**Problem requirements**
Word-for-word transcription: reproduce all of the data, but not the pictures.

**Dataset entries**
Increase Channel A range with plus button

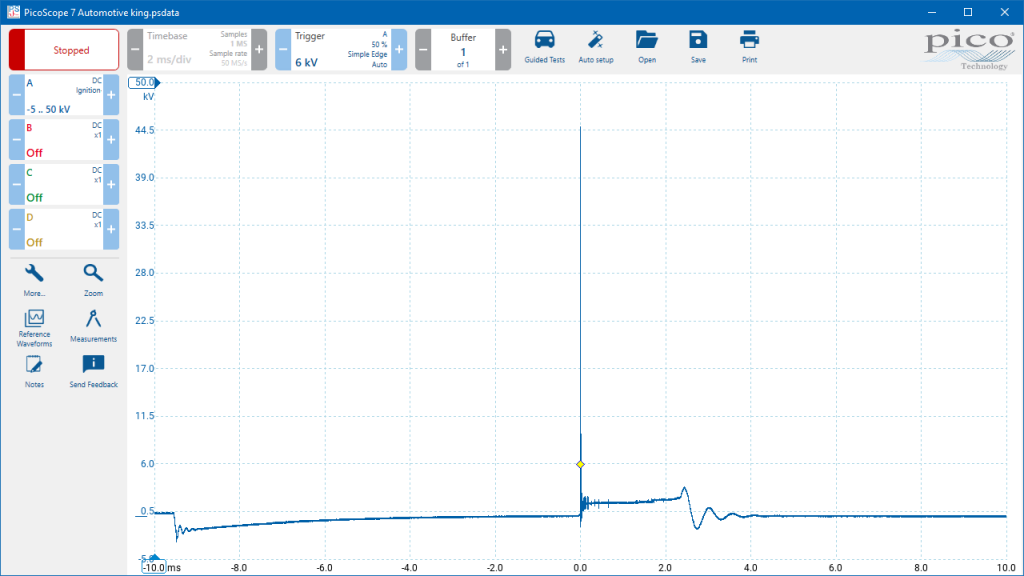pos(111,95)
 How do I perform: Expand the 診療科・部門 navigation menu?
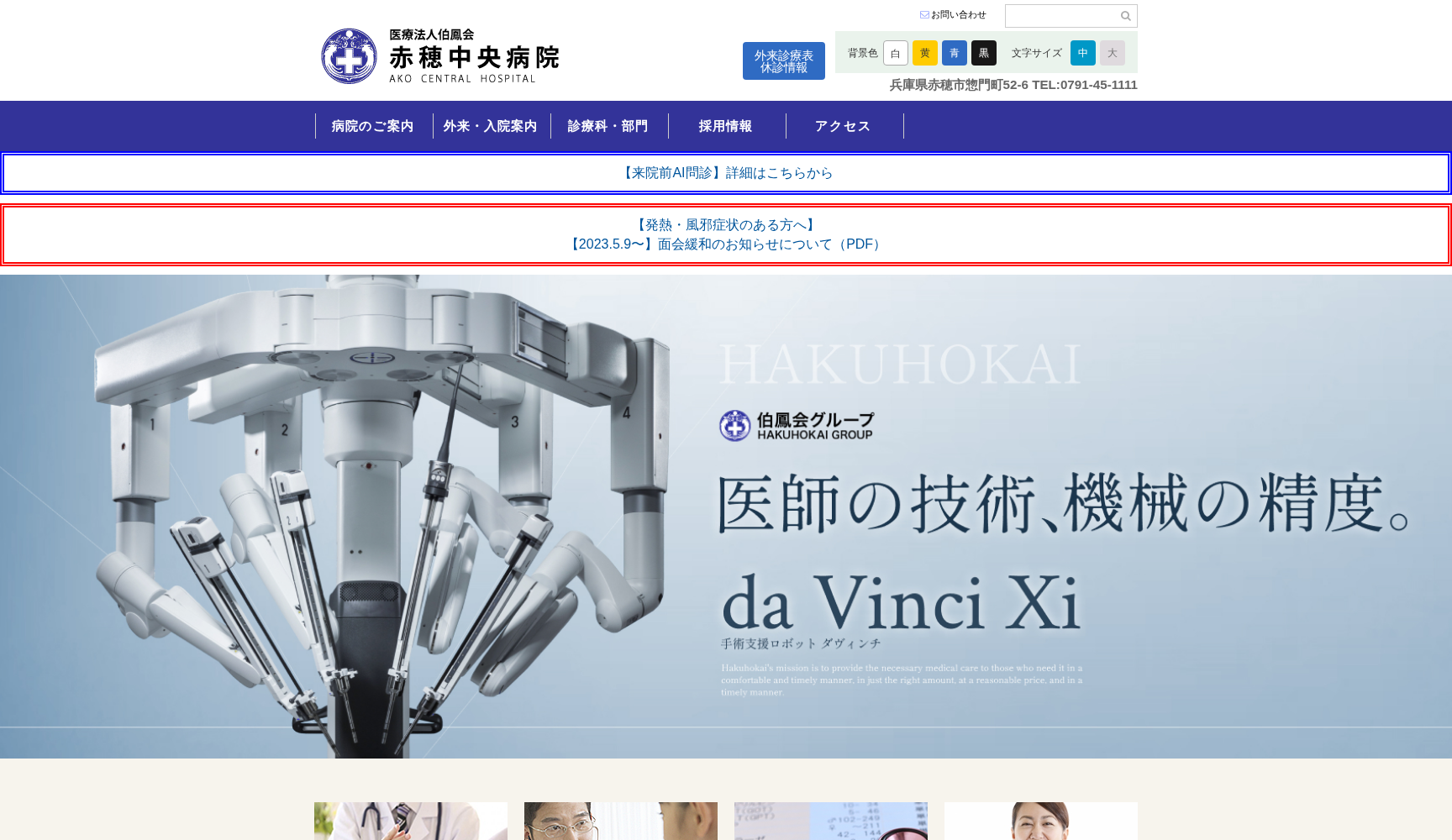pos(608,126)
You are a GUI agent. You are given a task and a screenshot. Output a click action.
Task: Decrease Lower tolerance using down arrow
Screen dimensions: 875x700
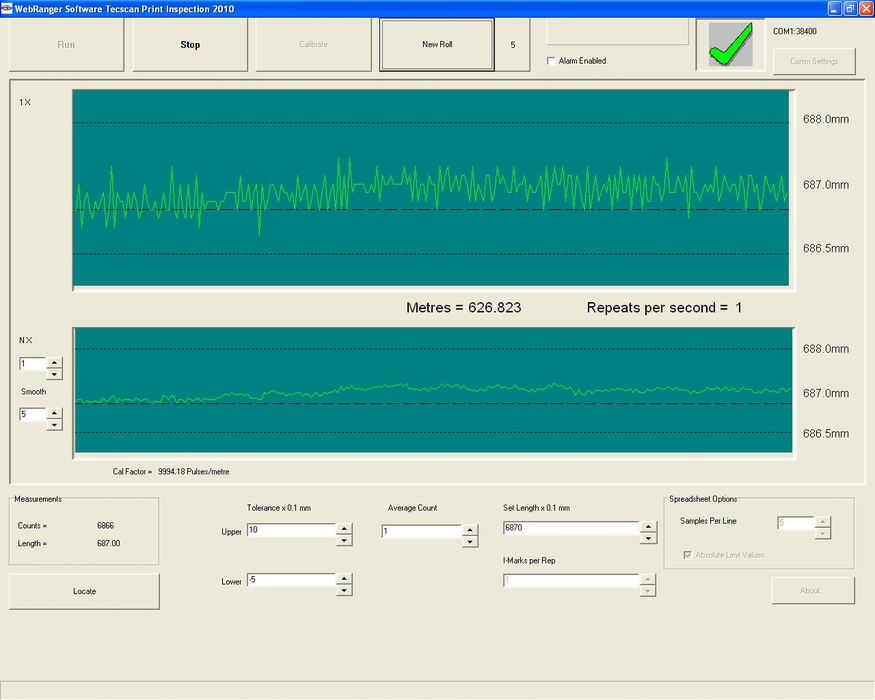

**Solution to the exercise**
Increase Channel A range with plus button

pos(111,95)
 How do I perform: Expand the 診療科・部門 navigation menu?
pos(608,126)
You are a GUI agent. You are given a task and a screenshot. Output a click action.
Task: Decrease Lower tolerance using down arrow
Screen dimensions: 875x700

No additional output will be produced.